Iberia ha dado un nuevo impulso a su estrategia de internacionalización al cerrar en Madrid un acuerdo de código compartido con una de las principales aerolíneas chinas, aprovechando la ruta directa entre Madrid y Guangzhou operada por la compañía asiática. Con este movimiento, la aerolínea española busca consolidar su presencia en Asia y reforzar su red de conexiones de largo radio.
El acuerdo contempla que Iberia incorpore su código (IB) al vuelo que enlaza Madrid con Guangzhou, así como a un conjunto de rutas domésticas dentro de China operadas por su socio. De esta forma, los clientes de Iberia podrán acceder con mayor facilidad a un abanico más amplio de destinos chinos utilizando un único billete y con mejores condiciones de conexión.
A cambio, la aerolínea china añadirá su código a los vuelos de Iberia que salen de Madrid hacia distintos destinos en España, Europa y Latinoamérica, ampliando así sus opciones comerciales en el mercado europeo y en el eje trasatlántico. El acuerdo prevé inicialmente tres frecuencias semanales entre Madrid y Guangzhou, los martes, jueves y sábados.
Desde Iberia se subraya que esta alianza supone un paso relevante en la expansión hacia Asia, un mercado con fuerte potencial de crecimiento tanto en tráfico de negocio como de turismo. La compañía destaca que el acuerdo mejora la conectividad de los pasajeros asiáticos con la red iberoamericana y europea, a la vez que abre nuevas vías de captación de demanda desde España hacia China.

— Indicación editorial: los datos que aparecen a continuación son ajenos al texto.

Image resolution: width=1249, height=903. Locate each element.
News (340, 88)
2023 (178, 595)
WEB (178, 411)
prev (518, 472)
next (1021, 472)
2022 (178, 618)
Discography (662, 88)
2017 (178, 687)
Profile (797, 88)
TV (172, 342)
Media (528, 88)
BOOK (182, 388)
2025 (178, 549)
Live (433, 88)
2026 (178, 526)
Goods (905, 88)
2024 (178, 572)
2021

El fortalecimiento de la ruta Madrid–Guangzhou contribuye, además, a consolidar el papel de Madrid como hub intercontinental, al ganar masa crítica de vuelos y conexiones en un corredor estratégico. La compañía considera que este tipo de acuerdos comerciales son clave para competir en igualdad de condiciones con otros grandes hubs europeos.
Desde nuestro punto de vista, este acuerdo refuerza la posición de Iberia en un mercado, el asiático, donde la escala y las alianzas marcan la diferencia. Extender la red vía código compartido permite ganar alcance sin asumir de inmediato el coste de abrir nuevas rutas propias, lo que mejora el equilibrio entre crecimiento y rentabilidad.
En un entorno de competencia intensa entre hubs europeos, todo lo que contribuya a consolidar Madrid como punto de conexión natural entre Asia, Europa y Latinoamérica es positivo para la aerolínea y para el tráfico aéreo español en su conjunto.